Rapid River landmark marks 75 years

According to Bobbi Ryan, one of the owners of the eatery, Jack’s has been a community staple in Rapid River ever since it opened its doors in 1943.

Ryan explained the Miller family of Rapid River owned the restaurant up until three years ago when Ryan and Cynthia Ivy purchased it.


Over the years, Jack’s has seen some changes, said Ryan, but for the most part, the restaurant is in its original state — including the iconic sign that sits atop the restaurant. The sign was added in December of 1956.

It was removed from the restaurant for a year for repairs and was back at its rightful spot in July of 2016. The sign is considered to be a part of Rapid River’s history.

The back portion of the eatery called “The Halfway House” served as the original owner’s home for a period of time. The name “halfway house” stems from its location being the halfway point between Brampton and St. Jaques, said Ryan.

John “Jack” and Vivian Miller opened the restaurant in 1943. They owned it for years, until it was passed on to their first son, Jack Miller. For a short period of time, Jack’s was known as the “Palm Cafe,” noted Ryan.

The eatery was passed onto Jeff and John Miller, Jack and Vivian’s sons, who owned the restaurant until 2015. Jack Sr. passed away in September of 2004.

Ryan said one thing that Jack’s Restaurant prides itself on is customer service.

“We’re very into our customers,” said Ryan. “Jack (Sr) was good at that, too.”

Ryan explained the customers at Jack’s are loyal and have stuck around for the “up north family style” cooking. Employees and patrons know each other by name and on a personal level.

A lot of high schoolers from Rapid River Public Schools have also made Jack’s their first job, noted Ryan, adding she and Ivy are continuing this tradition and giving students a stepping stone into the workforce.

“We love having Jack’s as a first step for kids,”said Ryan, commenting it provides good job skills for future employment. Currently, over 29 employees work at Jack’s.

Along with workers, customers come back to Jack’s for their made from scratch menu items, said Ryan. In 1964, a visitor to the restaurant could purchase a T-bone steak for $3 and a cheeseburger for 35 cents.

While prices have changed, menu items are near the same, noted Ryan, including omelets, skillets, hand-cut steaks, burgers, sandwiches, fish, baked goods and much more. Ryan said the eatery’s most popular item is its Rueben sandwich.

Ryan noted typically Jack’s busiest times are the first weekend in May through hunting season in November.

This year, business has picked up more than usual, said Ryan, noting she and her employees like the increase in patronage.
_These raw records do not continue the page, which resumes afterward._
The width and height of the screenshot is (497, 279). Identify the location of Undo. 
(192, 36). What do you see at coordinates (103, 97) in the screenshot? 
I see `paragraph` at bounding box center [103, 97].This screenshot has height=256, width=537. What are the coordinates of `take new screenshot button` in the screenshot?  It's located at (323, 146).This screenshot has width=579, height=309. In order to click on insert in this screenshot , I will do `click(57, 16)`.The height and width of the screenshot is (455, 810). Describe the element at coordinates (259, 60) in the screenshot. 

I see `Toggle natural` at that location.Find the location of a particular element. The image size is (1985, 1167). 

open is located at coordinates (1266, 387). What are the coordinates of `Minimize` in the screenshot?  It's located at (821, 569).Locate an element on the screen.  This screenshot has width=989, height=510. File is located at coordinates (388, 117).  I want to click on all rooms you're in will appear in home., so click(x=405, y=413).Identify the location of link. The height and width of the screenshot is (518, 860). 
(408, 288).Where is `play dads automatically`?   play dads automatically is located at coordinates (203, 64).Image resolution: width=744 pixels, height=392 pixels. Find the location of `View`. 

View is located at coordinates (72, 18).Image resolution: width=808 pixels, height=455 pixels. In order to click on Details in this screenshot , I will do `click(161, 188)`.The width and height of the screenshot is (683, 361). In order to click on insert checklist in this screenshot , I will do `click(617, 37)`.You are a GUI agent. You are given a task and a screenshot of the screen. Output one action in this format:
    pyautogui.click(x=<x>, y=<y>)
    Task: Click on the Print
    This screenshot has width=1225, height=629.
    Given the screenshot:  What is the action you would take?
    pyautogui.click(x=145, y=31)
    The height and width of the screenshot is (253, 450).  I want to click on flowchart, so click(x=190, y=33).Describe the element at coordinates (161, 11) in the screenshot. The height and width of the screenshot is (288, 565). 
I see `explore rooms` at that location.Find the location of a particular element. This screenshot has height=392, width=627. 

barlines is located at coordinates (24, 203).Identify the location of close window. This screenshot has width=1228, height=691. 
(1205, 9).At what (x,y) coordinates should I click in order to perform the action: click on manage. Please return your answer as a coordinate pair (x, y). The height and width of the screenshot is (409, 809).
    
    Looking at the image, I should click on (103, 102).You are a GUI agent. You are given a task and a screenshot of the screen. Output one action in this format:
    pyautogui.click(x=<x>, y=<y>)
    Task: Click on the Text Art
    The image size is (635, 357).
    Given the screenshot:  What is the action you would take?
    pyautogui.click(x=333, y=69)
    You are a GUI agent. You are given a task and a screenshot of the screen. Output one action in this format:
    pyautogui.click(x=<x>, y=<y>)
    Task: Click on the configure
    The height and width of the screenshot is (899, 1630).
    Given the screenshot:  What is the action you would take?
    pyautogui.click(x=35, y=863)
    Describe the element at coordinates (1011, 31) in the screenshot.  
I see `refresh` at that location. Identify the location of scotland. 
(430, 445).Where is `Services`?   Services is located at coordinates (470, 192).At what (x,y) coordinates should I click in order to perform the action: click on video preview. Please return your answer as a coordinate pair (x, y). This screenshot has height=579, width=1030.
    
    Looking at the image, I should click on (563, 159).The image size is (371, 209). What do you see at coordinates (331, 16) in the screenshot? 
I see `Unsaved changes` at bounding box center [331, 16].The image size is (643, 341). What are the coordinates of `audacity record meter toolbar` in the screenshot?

To celebrate 75 years, Ryan said Jack’s is hosting a commemorative party on Saturday from 3 to 6 p.m. The public is welcome to come enjoy appetizers and cake and share their Jack’s stories.

“Every day somebody is telling a story,” said Ryan of the customers and how they remember the restaurant.

Ryan said she thinks Jack’s has stuck around for 75 years because of its continuous pride in the community and sticking with tradition.